• _EXTRACTED TEXT_

# Does Amazon have a facility on Vancouver Island?



## David_R8 (Apr 2, 2022)

On Wednesday I ordered a handheld tach with a scheduled delivery of today (Saturday) 
As of Friday at six pm it still hadn't shipped. Got an email at 11pm saying it had shipped. It was out for delivery at 7 am.
There's no way it could have made it from the mainland as the last ferry is at 9 pm and the first leaves at 7am.
Not the first time this has happened so it makes me wonder if there isn't a local facility...


----------



## YotaBota (Apr 2, 2022)

According to Amazon the BC "fulfillment" centers are Delta and New Westminster. They must still be using a few 486DX computers for shipping updates.


----------



## Dan Dubeau (Apr 2, 2022)

Drones.  

Either that or there is simply a delay in reporting.  I.e. it shipped much earlier in the day, but didn't get updated until 11pm.

Probably Drones though .


----------



## David_R8 (Apr 2, 2022)

I heard a knock on my door so I went and saw this flying away...


----------



## PeterT (Apr 2, 2022)

Cool. The ultimate drone LOL


----------



## whydontu (Apr 2, 2022)

Besides Blue Origin, Jeff Bezos is funding a new startup offering consumer matter transmitters…


----------



## chip4charlie (Apr 20, 2022)

• _GIVEN DATA_
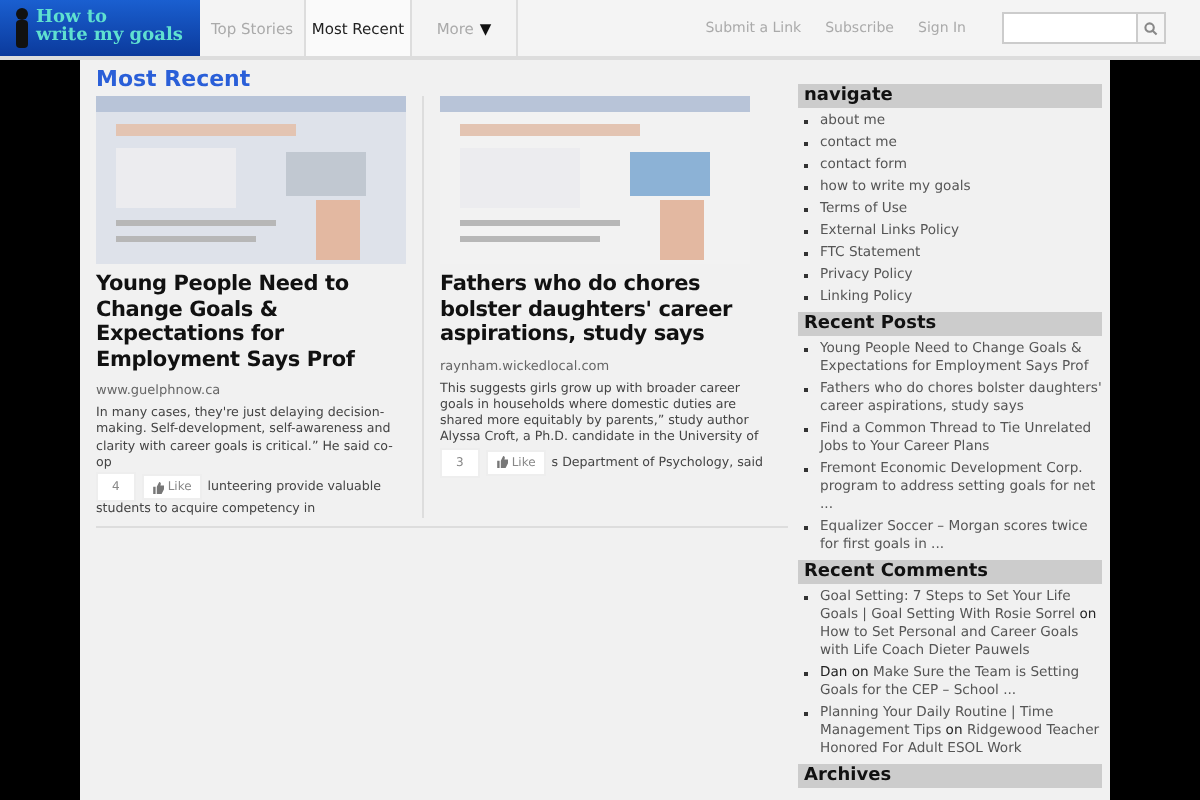  I want to click on search-button, so click(1150, 28).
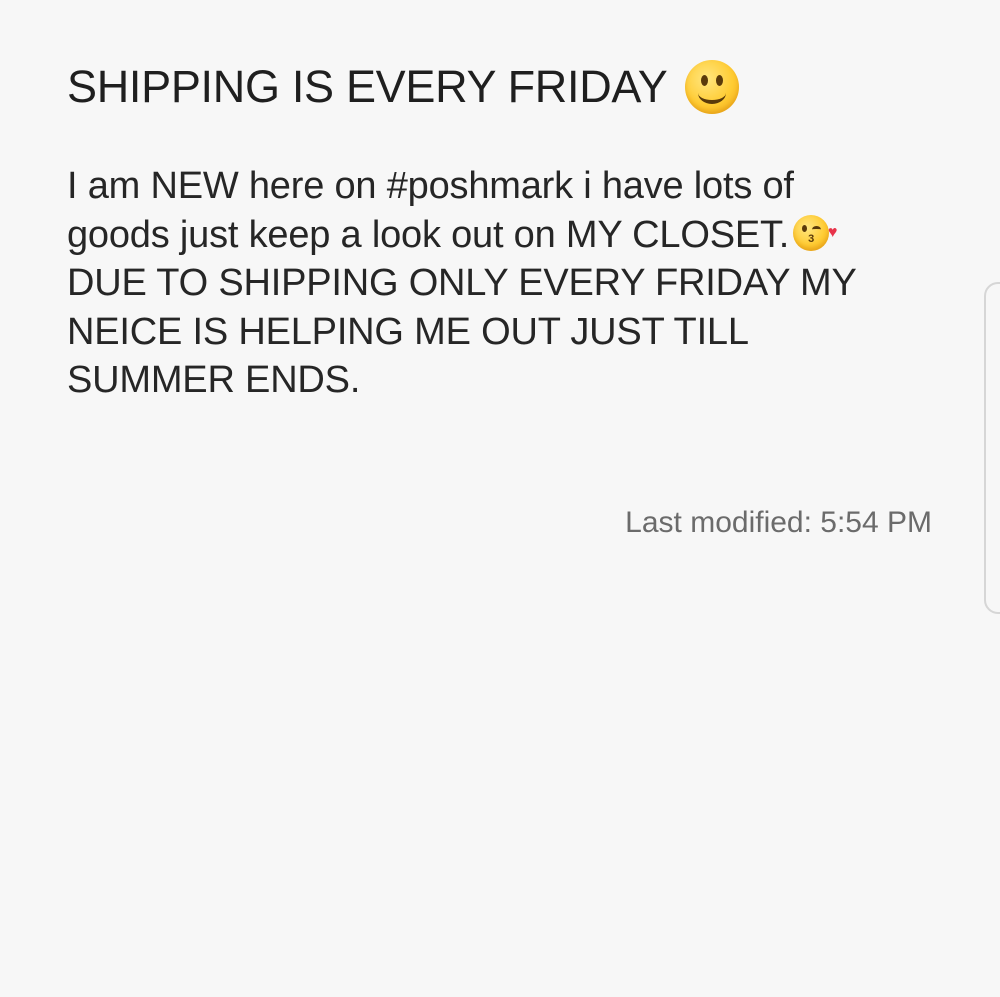 The image size is (1000, 997). What do you see at coordinates (778, 522) in the screenshot?
I see `last-modified-label: Last modified: 5:54 PM` at bounding box center [778, 522].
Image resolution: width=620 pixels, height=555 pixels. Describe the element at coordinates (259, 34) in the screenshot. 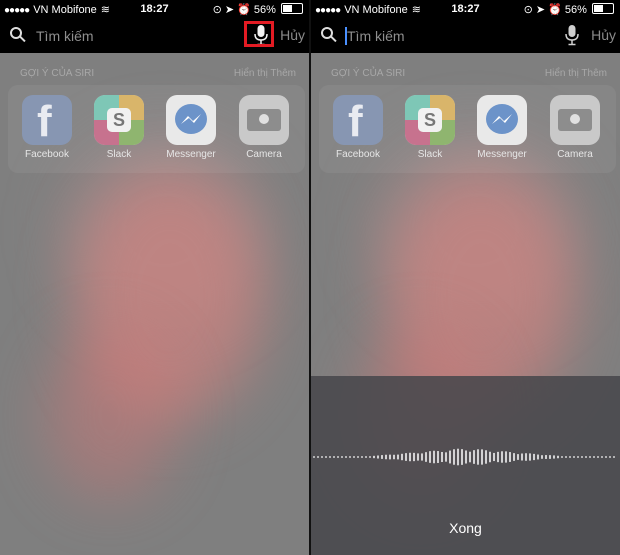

• _USING THE INFORMATION_
**a.** In the thread about an Amazon facility, rewrite the paragraph beginning "On Wednesday I ordered" as a short list that keeps its main facts.
**b.** Carry on the thread about an Amazon facility from the point where it stops.
The material is not needed for this work.

• _RESPONSES TO THE EXERCISE_
**a.**
- A handheld tach was ordered on Wednesday, with delivery scheduled for Saturday.
- At 6 pm Friday it had not yet shipped; a shipping email arrived at 11 pm, and it was out for delivery at 7 am.
- It could not have come from the mainland, since the last ferry leaves at 9 pm and the first at 7 am.
- This has happened before, which raises the question of a local facility.

**b.**
Last I heard Amazon was up to 8 facilities in the Lower Mainland. That was two years ago. This from a welder friend who does all their welding...

Amazon 115,000 sq ft warehouse being built near Sidney, BC: https://vancouverisland.ctvnews.ca/...ictoria-international-airport-lands-1.5551979

Even if they have a local warehouse, depends on where it's stocked. I've had HHIP stuff bought through Amazon come out of California and be at my doorstep in 3 days.


----------



## Degen (Apr 28, 2022)

Shipping time amazes me (Amazon or other shippers).  Last year I shipped 2 identical products drop off at UPS same time, one to Australia Outback Urban area, one to Texas Urban area.  Aussie 2 days, Texas 3 days.

Go figure.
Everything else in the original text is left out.